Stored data
<<<<
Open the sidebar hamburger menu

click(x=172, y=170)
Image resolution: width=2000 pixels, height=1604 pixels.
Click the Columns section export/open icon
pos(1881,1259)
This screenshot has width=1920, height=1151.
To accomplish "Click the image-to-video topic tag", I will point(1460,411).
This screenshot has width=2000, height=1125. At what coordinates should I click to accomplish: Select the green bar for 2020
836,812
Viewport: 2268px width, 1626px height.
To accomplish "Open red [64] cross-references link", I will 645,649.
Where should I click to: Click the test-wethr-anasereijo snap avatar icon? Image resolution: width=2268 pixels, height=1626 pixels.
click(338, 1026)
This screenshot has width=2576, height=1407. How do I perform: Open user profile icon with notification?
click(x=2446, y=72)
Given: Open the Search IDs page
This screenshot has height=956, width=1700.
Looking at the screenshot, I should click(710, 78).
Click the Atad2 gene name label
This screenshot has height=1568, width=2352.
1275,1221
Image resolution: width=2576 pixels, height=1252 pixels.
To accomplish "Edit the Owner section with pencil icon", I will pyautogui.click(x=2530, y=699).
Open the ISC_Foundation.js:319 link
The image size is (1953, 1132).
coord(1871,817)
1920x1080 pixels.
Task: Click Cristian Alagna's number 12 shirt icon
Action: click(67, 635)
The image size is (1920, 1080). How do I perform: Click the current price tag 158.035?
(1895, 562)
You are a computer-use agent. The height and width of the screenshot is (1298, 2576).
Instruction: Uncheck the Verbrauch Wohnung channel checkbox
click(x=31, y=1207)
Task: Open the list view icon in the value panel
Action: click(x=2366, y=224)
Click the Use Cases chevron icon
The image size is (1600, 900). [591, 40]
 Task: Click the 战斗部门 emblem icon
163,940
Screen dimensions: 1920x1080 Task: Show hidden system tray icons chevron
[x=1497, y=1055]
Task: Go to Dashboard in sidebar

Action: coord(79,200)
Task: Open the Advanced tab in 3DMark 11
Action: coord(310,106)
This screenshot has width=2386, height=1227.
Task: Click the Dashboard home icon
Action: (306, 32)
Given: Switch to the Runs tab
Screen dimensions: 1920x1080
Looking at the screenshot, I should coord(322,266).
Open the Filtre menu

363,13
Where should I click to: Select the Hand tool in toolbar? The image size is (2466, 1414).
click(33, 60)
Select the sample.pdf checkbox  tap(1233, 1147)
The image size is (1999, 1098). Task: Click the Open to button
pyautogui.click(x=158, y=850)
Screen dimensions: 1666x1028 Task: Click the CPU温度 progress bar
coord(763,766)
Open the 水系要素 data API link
>>>>
— Try it —
Both the line containing "This screenshot has width=1920, height=1151." and the line containing "Image resolution: width=2576" belong in the answer. Print them and every line above that falls between them exactly, and no others.

— Answer to this task —
This screenshot has width=1920, height=1151.
To accomplish "Click the image-to-video topic tag", I will point(1460,411).
This screenshot has width=2000, height=1125. At what coordinates should I click to accomplish: Select the green bar for 2020
836,812
Viewport: 2268px width, 1626px height.
To accomplish "Open red [64] cross-references link", I will 645,649.
Where should I click to: Click the test-wethr-anasereijo snap avatar icon? Image resolution: width=2268 pixels, height=1626 pixels.
click(338, 1026)
This screenshot has width=2576, height=1407. How do I perform: Open user profile icon with notification?
click(x=2446, y=72)
Given: Open the Search IDs page
This screenshot has height=956, width=1700.
Looking at the screenshot, I should click(710, 78).
Click the Atad2 gene name label
This screenshot has height=1568, width=2352.
1275,1221
Image resolution: width=2576 pixels, height=1252 pixels.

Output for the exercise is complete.